To this date, I have tried to employ to the best of my ability asset allocation, diversification, and cost averaging to grow my portfolio. My portfolio is predominantly invested through a 401 K program at work. Over the last 13 years I have experienced two market crashes in 2002 and 2008, and after this last market crash I consider myself lucky to have seen my portfolio return to cost basis. In both cases, I failed to sell when the market fell, but increased my contributions during these periods. I have always been afraid to sell because I did not have a tool that would indicate when to buy and sell. However, after dismal results, I decided that I need a better investing strategy. I still intend to employ asset allocation, cost averaging, and diversification, but I am going to add a buy and sell strategy to this equation.

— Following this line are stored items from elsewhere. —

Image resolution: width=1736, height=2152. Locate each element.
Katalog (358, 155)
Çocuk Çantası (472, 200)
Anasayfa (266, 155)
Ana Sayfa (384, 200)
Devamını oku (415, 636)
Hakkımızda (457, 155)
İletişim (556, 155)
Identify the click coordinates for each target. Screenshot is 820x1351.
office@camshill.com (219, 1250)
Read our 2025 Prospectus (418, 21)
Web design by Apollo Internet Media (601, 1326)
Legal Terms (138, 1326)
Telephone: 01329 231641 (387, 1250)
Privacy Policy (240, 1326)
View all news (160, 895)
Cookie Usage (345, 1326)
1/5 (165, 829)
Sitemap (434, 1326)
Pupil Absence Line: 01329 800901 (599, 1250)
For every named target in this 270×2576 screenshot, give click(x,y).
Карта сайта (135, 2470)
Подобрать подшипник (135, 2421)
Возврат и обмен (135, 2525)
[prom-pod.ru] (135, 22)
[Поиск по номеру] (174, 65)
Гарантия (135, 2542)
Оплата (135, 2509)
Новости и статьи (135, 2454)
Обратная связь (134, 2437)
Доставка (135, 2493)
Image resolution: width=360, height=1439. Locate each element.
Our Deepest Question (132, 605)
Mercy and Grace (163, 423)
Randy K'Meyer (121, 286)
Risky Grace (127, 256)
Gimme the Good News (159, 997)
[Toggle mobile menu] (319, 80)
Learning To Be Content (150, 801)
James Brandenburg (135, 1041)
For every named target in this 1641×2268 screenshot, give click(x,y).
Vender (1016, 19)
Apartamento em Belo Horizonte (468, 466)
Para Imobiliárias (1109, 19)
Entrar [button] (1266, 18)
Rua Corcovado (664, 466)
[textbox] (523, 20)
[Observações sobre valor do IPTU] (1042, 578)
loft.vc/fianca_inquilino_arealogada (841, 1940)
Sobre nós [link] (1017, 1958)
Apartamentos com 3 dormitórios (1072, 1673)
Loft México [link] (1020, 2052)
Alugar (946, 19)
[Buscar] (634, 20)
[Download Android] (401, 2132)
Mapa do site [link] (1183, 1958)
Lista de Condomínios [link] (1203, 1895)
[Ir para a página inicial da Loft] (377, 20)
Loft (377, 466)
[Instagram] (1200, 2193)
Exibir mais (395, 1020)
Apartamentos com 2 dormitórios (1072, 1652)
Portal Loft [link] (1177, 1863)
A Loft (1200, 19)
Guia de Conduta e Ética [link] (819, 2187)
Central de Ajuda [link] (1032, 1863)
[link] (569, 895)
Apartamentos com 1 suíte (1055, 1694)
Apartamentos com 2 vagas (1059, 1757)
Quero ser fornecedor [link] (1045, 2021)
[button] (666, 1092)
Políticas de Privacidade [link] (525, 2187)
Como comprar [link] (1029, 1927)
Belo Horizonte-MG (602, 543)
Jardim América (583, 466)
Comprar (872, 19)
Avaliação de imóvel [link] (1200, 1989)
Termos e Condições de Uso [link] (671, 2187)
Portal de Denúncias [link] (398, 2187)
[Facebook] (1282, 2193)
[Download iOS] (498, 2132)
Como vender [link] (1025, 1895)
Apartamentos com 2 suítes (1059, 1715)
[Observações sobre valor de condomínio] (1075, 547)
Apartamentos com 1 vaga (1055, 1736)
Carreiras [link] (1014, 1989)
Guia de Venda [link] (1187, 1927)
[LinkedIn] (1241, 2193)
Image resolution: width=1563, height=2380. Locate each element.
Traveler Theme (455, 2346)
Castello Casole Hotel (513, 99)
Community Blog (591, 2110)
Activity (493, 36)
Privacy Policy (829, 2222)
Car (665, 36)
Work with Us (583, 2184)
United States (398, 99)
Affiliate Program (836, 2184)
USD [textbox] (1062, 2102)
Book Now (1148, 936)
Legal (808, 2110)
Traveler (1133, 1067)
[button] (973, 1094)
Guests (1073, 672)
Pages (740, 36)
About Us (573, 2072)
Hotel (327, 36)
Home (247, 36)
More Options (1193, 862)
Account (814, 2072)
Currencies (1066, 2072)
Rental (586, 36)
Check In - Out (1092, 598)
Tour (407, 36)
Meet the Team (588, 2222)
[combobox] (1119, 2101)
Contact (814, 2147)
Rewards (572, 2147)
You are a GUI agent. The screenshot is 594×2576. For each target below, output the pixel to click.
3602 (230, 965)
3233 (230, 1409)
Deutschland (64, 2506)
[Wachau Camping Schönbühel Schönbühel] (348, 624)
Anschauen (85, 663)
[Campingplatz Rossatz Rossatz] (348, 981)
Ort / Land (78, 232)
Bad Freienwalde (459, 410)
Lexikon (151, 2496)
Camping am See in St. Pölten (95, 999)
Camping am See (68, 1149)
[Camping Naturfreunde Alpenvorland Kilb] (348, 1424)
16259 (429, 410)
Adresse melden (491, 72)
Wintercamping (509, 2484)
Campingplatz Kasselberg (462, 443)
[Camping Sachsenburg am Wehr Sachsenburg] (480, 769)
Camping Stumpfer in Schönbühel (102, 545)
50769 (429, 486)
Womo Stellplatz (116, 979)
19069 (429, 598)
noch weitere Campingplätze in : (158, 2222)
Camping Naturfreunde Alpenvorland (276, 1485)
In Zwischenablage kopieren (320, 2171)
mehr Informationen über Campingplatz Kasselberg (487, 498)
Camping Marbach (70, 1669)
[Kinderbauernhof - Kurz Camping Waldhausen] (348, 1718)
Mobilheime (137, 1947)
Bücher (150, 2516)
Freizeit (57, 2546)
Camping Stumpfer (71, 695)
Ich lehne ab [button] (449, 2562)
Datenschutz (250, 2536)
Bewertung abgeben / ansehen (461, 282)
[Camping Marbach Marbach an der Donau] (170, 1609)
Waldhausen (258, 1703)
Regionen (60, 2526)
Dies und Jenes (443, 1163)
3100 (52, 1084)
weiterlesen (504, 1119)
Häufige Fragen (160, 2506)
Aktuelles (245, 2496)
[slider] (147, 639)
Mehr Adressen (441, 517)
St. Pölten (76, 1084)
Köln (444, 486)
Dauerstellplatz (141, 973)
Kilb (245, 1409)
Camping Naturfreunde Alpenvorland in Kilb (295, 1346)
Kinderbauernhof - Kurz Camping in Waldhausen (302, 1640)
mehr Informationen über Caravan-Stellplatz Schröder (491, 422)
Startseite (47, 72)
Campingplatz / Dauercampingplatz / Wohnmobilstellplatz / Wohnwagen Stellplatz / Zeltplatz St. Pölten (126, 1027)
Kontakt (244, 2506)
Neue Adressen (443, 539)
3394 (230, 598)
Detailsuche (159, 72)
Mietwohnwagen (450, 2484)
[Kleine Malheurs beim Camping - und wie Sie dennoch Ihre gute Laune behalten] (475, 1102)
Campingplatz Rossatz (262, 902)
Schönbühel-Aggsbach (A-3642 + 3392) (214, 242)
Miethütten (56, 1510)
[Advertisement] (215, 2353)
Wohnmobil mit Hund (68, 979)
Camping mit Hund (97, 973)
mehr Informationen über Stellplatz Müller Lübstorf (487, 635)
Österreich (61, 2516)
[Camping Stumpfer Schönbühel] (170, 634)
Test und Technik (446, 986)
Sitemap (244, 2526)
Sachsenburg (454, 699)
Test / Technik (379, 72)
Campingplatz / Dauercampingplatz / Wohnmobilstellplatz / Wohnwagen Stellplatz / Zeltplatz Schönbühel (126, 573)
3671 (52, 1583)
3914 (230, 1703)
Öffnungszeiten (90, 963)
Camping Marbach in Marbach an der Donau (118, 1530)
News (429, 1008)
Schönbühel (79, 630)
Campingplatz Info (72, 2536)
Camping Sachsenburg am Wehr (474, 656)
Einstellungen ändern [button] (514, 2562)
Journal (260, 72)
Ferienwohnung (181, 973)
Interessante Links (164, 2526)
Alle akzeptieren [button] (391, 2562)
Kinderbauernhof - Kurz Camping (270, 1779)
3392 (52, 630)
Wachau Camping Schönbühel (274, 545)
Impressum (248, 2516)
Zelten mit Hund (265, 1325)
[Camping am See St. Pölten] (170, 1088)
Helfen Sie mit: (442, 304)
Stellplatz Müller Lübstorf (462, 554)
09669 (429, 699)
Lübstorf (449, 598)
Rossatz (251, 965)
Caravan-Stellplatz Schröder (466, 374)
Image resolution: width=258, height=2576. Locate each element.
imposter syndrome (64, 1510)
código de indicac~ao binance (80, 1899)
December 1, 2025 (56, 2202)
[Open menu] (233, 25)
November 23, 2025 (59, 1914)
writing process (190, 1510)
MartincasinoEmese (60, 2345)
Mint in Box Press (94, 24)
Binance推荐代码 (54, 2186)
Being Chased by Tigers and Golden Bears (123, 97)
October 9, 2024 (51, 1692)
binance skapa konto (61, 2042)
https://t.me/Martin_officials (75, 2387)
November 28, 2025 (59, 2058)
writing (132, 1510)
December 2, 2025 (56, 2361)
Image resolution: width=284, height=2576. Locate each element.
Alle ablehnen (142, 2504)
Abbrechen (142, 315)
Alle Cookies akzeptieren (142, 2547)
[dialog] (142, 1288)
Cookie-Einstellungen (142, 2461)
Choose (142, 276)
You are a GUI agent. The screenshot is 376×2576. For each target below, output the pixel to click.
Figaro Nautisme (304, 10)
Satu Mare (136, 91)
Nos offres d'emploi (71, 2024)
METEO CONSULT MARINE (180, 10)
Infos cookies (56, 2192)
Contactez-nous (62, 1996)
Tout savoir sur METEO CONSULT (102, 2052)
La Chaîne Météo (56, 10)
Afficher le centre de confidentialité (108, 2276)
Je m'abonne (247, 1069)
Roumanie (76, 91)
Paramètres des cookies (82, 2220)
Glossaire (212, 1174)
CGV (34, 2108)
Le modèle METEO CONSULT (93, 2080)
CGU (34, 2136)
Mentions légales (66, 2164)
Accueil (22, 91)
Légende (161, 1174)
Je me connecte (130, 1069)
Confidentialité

However, buying and selling (exchanging) within a 401K portfolio offers the following unique challenges:
- Frequency of permitted exchanges is restrictive
- Mutual funds trade only at the close of the trading day
- Fund managers can hold trades up to 7 days from the day a trade was requested
The strategy of this method is relatively simple. Most funds contain a money market fund. The idea is to use the money market fund as an exchange to a cash (or short position) when a sell signal is generated and to exhcange from the money market fund when a buy signal is generated. The percent allocation can be determined based on bearish or bullish market conditions and an individuals aversion to risk. This is not a new concept, but in conjunction with the "oracole" formula I believe that this will improve the chances of a portfolio to avoid significant losses and capitalize on possible gains.
The primary goal of the "oracole" formula is to provide the average long term investor with a simple tool that can help them avoid the pitfalls of emotional trading. Emotional trading often cause even seasoned investors to buy into a rising market too late or miss a selling opportunity that would prevent significant losses in ones portfolio. Applying the "oracole" formula does not mean that an investor will never realize a loss, but it is designed to minimize those losses. However, with this tool an investor should never experience significant losses as can be experienced during major market crashes.